▶ _Objective_: Report each line in the entries below that contains the string "with", copying the line in full. Case counts, so a match must have the same uppercase and lowercase letters.

▶ _Dataset rows_:
────
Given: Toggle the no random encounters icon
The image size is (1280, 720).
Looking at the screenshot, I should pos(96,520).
────
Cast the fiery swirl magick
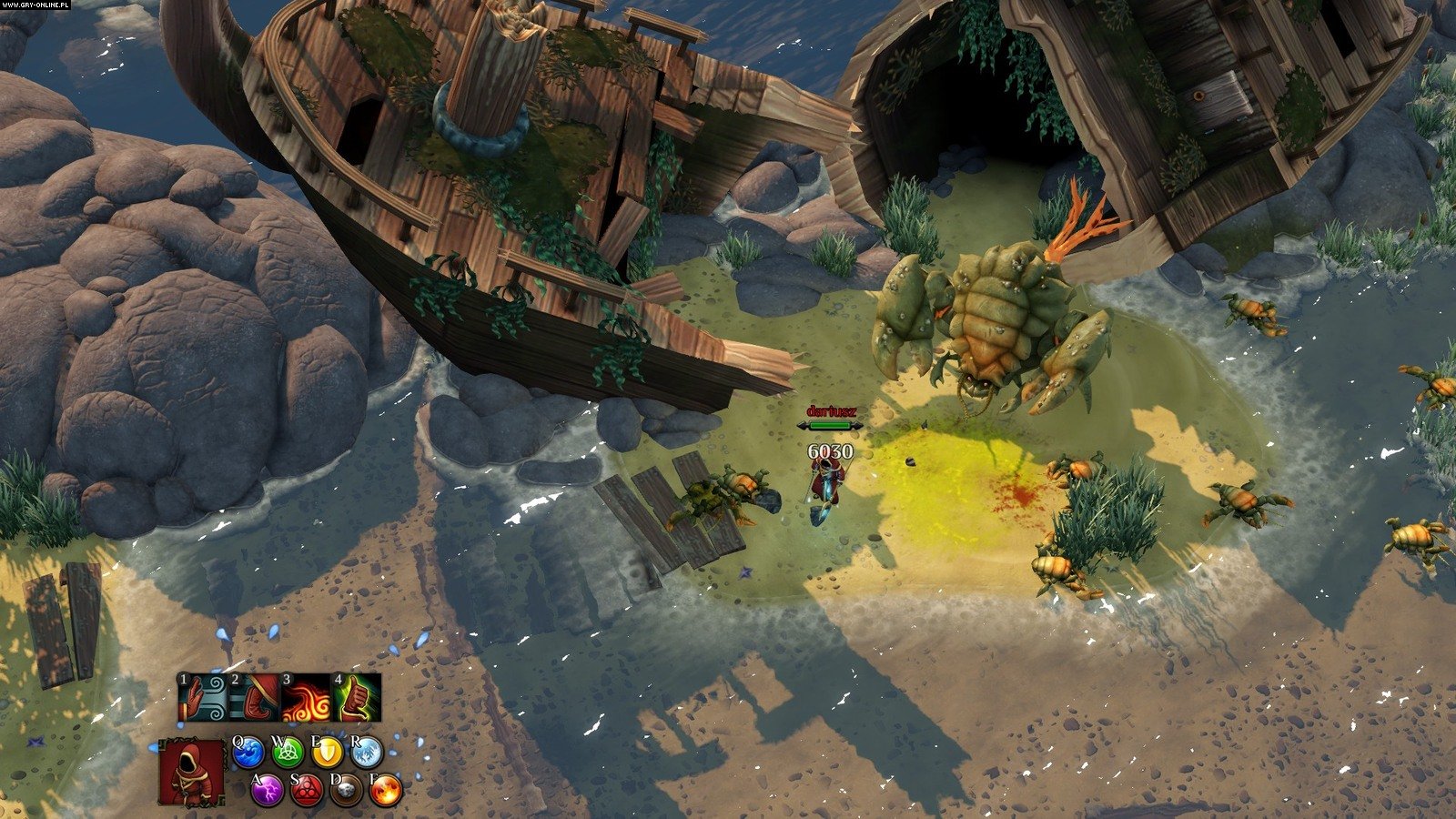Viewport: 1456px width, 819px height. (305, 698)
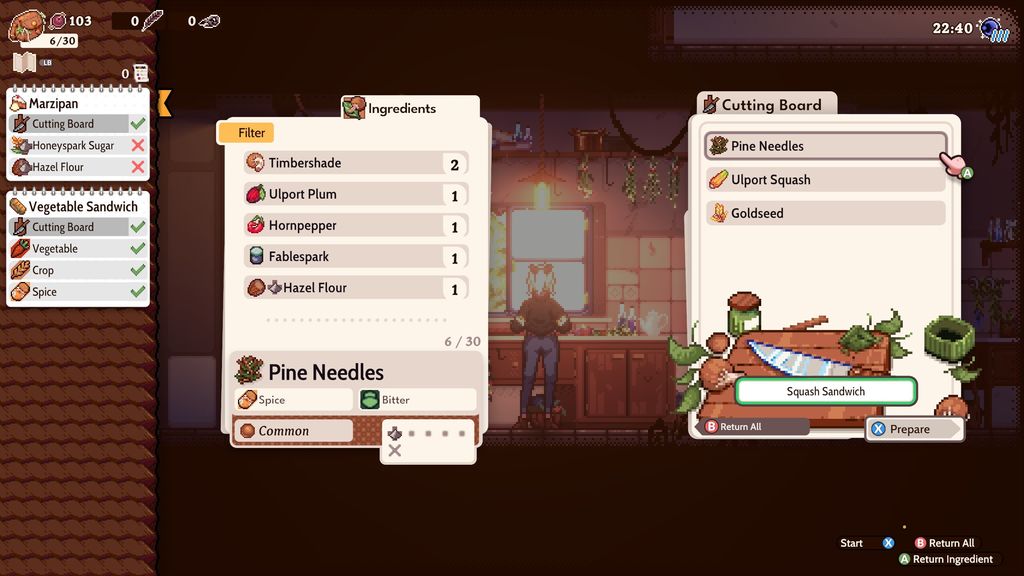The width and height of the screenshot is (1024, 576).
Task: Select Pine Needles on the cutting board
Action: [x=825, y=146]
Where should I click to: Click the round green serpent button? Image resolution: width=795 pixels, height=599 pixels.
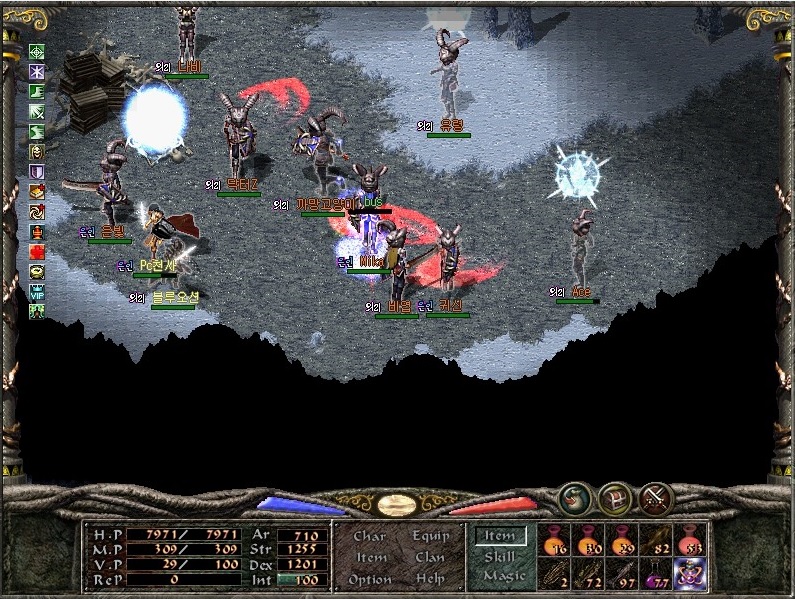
────
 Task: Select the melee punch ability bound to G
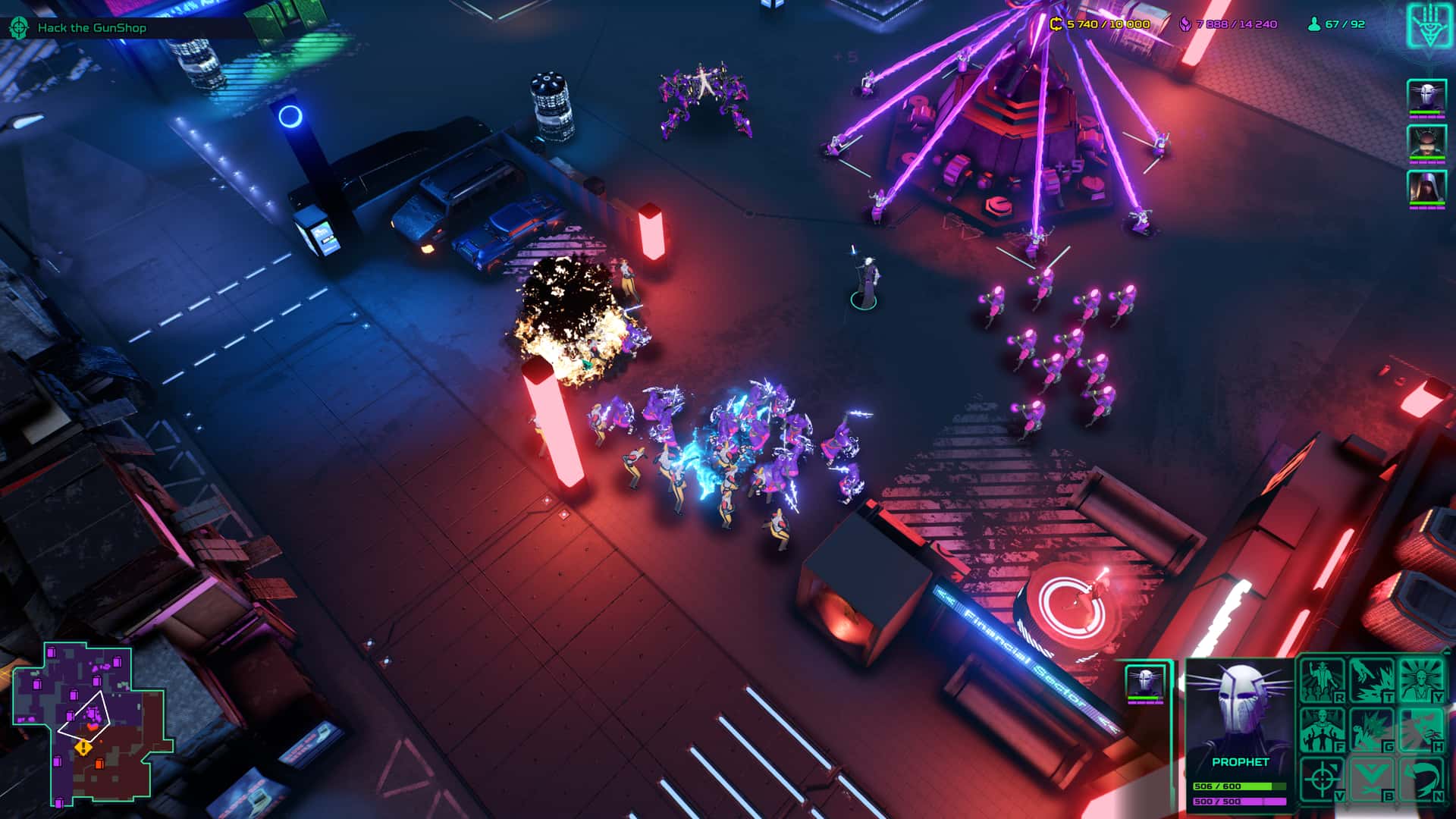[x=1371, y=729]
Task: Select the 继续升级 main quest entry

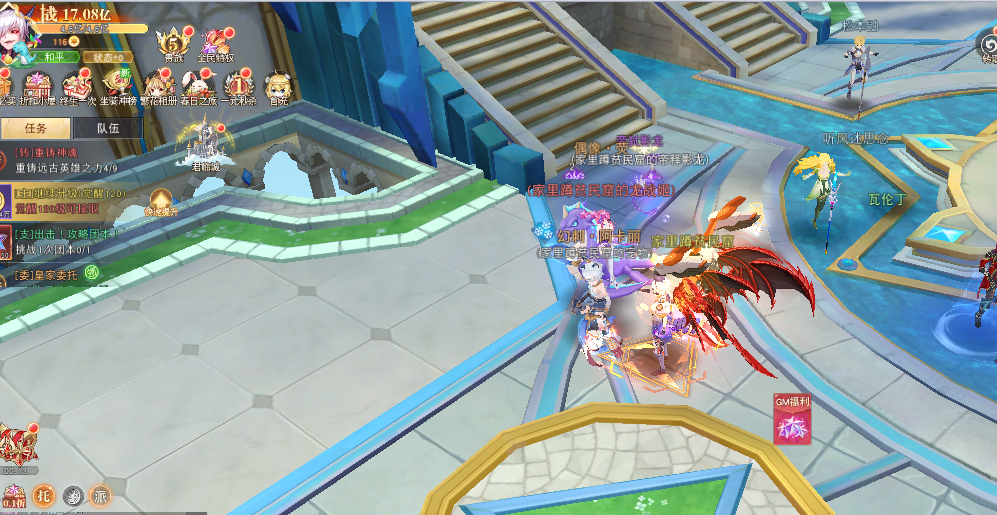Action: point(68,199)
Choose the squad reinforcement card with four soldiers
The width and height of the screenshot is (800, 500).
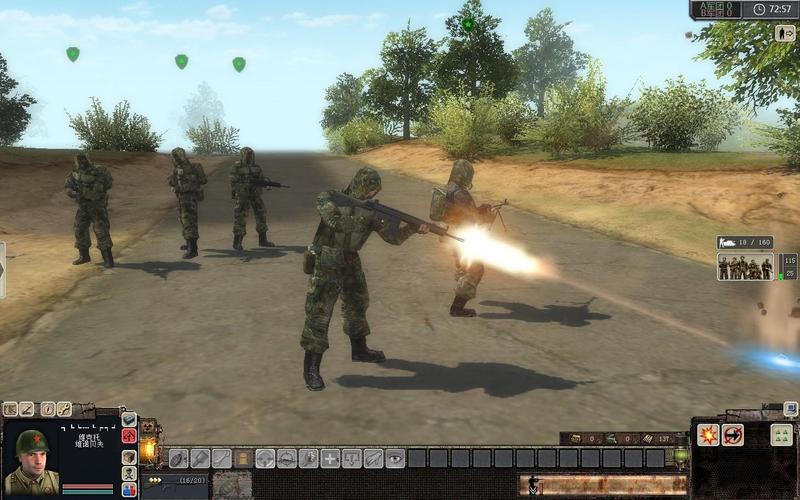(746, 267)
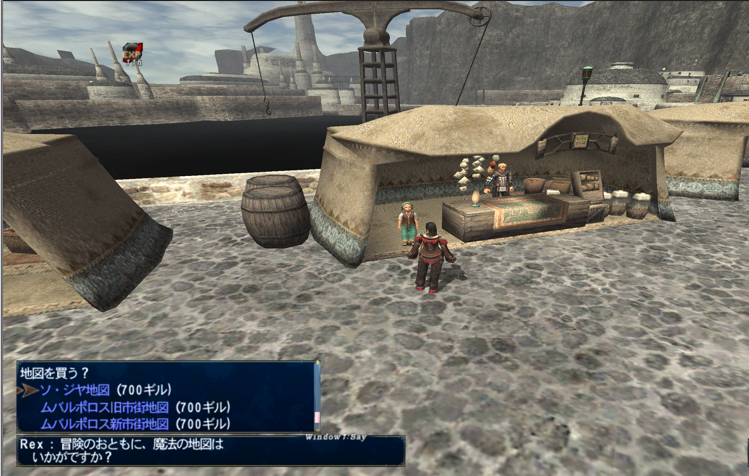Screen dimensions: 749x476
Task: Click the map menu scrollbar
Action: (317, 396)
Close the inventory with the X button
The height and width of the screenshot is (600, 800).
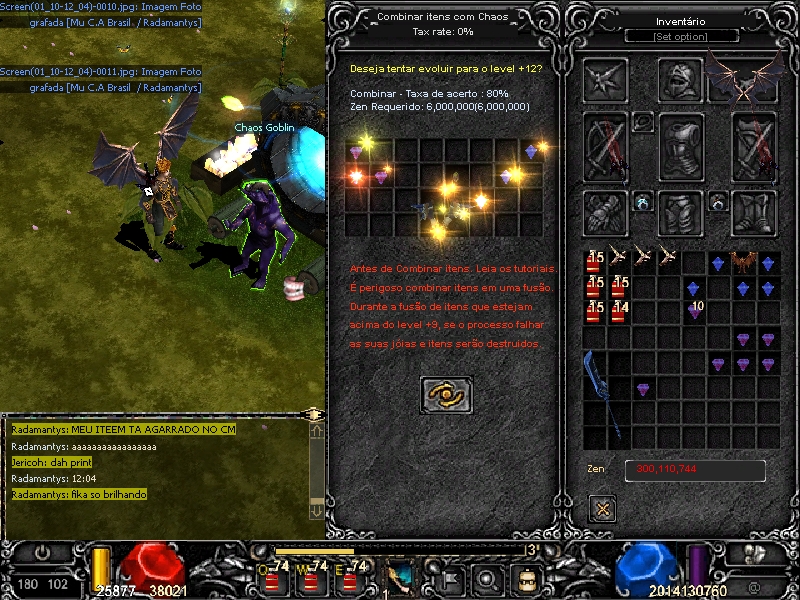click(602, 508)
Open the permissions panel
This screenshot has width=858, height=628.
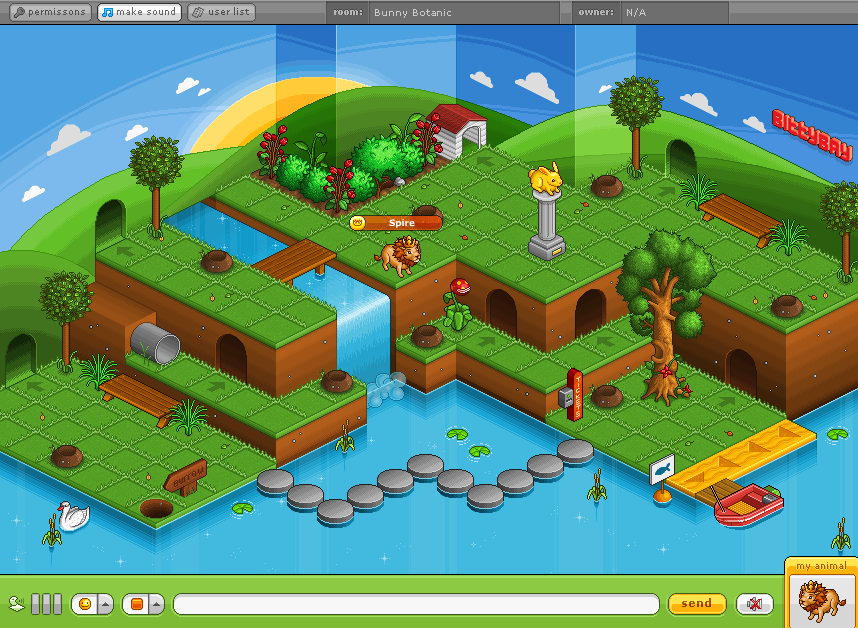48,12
────
▶ _Exercise answer_:
Choose the squad reinforcement card with four soldiers
Close the inventory with the X button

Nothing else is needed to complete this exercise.